First Need / Not-Really-Necessary Products – Low Price and Medium Perceived Value:

  • Affordable tables (we all have a “Lack” table).
  • Cheap chairs.
  • Closets that are incredibly cheap.
  • etc.


Why we say Not Really Necessary Products?

  • Because People have become almost “addicted” to wandering around an IKEA Store and buying something… Because they can afford it.


And that has been the secret of IKEA’s success (among many others):

  • At IKEA, many People buy First Need Products as Whims.

Apple - Bowman's Strategy Clock example


As you can imagine, Apple’s products are considered to be the Best in the Market.

  • iPhone is the Benchmark for mobile Phones.
  • iPad is the Benchmark for Tablets.
  • MacBook Pro is the Benchmark for Laptops.
  • iWatch is the Benchmark for Smartwatches.
  • Air-Pods are the Benchmark for Earbuds.
  • Air-Pod Max are the Benchmark for Headphones.


Its products have: High Price and High Perceived Value, with no Exception.


But, this extremely good position came with a lot of effort over the years.

Not long ago, Apple products were considered to be:

  • Expensive.
  • Of Good Quality.
  • Unique and Different in design.
  • With lots of disadvantages compared to its Competitors.
    • Especially incompatibility issues.


People bought Apple products because:

  • They lasted more than its Competitors.
  • They already had an Apple Product and its “Environment” (Software, Programs, etc).
  • They were “cooler“.


Back in those days, Apple’s Product were of: High Price and Medium Perceived Value.


Over the years, Apple:

  • Developed a very Good Environment that didn’t need external sources.
  • Improved its Compatibility with external Software.
  • Allowed Microsoft Products to be installed into their system.
  • Improved the Quality of their Products.
  • Released Amazing Products.


With all these Improvements, Apple’s Reputation and Perceived Value Skyrocket.


And That is why, at the time we write this, it is the largest Company in the World.

  • By Market Capitalization.


Bowman’s Strategy Clock is a Tool that helps to understand How Products are Positioned in the Market.

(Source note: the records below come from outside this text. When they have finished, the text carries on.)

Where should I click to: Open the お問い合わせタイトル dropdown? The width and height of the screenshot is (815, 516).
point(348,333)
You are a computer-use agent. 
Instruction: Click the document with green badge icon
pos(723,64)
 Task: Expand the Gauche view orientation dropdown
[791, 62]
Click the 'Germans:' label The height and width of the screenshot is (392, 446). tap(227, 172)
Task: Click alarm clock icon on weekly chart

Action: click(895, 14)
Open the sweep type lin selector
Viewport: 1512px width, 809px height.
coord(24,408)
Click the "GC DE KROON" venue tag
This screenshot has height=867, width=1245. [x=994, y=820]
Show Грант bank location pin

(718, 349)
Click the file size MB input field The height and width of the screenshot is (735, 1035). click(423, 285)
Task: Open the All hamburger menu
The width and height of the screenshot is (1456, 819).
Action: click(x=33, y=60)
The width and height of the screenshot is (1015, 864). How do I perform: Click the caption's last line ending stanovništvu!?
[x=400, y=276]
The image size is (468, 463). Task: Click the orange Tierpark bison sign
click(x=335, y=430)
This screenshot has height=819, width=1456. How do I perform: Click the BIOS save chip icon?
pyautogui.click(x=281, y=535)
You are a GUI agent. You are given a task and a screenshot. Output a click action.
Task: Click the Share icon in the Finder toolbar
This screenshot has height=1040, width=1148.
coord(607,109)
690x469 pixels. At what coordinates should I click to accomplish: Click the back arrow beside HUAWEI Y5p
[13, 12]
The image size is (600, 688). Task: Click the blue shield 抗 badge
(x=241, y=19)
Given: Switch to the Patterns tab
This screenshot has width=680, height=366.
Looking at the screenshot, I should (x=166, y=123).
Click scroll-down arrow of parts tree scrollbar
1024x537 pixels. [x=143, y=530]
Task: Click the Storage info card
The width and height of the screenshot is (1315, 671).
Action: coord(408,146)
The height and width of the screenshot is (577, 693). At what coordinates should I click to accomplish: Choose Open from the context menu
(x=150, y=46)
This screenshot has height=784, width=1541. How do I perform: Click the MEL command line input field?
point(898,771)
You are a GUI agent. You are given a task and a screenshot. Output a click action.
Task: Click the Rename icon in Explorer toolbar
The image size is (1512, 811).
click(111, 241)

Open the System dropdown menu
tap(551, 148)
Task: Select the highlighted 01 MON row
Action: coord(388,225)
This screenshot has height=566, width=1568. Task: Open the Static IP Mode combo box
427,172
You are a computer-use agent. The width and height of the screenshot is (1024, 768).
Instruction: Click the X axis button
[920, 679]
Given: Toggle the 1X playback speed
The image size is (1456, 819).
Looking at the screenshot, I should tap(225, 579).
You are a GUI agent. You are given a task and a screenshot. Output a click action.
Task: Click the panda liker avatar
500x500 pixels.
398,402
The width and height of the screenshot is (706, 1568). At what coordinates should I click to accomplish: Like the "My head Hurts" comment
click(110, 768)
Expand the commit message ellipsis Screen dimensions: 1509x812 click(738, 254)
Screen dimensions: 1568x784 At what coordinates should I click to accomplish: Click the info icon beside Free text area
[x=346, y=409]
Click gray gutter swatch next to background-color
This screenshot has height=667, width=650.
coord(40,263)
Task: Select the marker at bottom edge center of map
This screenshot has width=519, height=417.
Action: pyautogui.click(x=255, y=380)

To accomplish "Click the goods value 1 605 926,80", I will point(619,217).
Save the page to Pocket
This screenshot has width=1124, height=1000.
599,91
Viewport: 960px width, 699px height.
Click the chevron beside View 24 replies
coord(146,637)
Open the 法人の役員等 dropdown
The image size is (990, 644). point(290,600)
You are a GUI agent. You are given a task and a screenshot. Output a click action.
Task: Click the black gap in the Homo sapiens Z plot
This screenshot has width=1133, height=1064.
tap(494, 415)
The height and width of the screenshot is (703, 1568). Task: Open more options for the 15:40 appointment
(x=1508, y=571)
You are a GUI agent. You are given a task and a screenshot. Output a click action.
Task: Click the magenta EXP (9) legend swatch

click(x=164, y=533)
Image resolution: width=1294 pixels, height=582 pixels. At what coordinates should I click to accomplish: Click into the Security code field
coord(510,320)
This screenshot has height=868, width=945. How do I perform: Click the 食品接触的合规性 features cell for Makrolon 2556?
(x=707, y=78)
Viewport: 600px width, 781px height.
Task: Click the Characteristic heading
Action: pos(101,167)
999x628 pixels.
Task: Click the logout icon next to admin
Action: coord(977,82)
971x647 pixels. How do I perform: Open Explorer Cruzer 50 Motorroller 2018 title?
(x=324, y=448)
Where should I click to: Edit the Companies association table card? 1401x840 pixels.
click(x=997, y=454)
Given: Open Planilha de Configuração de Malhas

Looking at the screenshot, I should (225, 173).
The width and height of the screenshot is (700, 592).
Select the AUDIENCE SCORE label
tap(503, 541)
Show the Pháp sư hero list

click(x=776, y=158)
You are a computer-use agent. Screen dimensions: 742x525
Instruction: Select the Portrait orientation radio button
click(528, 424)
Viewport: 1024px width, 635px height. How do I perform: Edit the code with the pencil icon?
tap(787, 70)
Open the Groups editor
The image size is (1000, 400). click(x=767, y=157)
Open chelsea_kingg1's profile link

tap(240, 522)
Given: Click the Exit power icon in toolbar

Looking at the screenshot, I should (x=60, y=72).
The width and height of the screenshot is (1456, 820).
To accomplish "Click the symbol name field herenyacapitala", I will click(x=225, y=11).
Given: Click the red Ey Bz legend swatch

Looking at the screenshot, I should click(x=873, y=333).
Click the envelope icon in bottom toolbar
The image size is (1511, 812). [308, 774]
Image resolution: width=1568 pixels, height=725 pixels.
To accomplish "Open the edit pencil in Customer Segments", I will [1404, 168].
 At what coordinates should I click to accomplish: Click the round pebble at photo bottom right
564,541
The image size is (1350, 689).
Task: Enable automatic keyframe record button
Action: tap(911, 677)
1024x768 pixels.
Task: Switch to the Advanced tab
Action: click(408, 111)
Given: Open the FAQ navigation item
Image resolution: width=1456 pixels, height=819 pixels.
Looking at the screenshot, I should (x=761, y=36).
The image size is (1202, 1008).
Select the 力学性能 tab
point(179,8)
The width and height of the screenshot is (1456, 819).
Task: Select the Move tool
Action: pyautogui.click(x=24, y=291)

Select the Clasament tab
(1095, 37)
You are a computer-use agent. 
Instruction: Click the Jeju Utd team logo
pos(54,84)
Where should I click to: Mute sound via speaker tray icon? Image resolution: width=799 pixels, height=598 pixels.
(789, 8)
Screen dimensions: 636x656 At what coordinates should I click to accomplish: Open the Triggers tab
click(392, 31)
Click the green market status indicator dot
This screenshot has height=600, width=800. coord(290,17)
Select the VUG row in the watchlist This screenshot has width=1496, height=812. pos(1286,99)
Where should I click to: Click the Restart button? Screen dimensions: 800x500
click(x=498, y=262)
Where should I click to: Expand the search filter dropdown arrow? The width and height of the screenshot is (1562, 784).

To do so, it proposes to Analyze every Product based on 2 Dimensions:

  1. Perceived Value: How Customers Regard the Product.
  2. Price: The relative Price, compared to the average Market Price.


Then, Bowman’s Strategic Clock assigns each of these 2 Dimensions 3 Different Values:

  • Little.
  • Medium.
  • High.


These divisions give 8 Possible Strategic Positionings as result:

  • Low Price – Low Perceived Value.
  • Low Price – Medium Perceived Value.
  • Low Price – High Perceived Value.
  • Medium Price – High Perceived Value.
  • High Price – High Perceived Value.
  • High Price – Medium Perceived Value.
  • High Price – Low Perceived Value.
  • Medium Price – Low Perceived Value.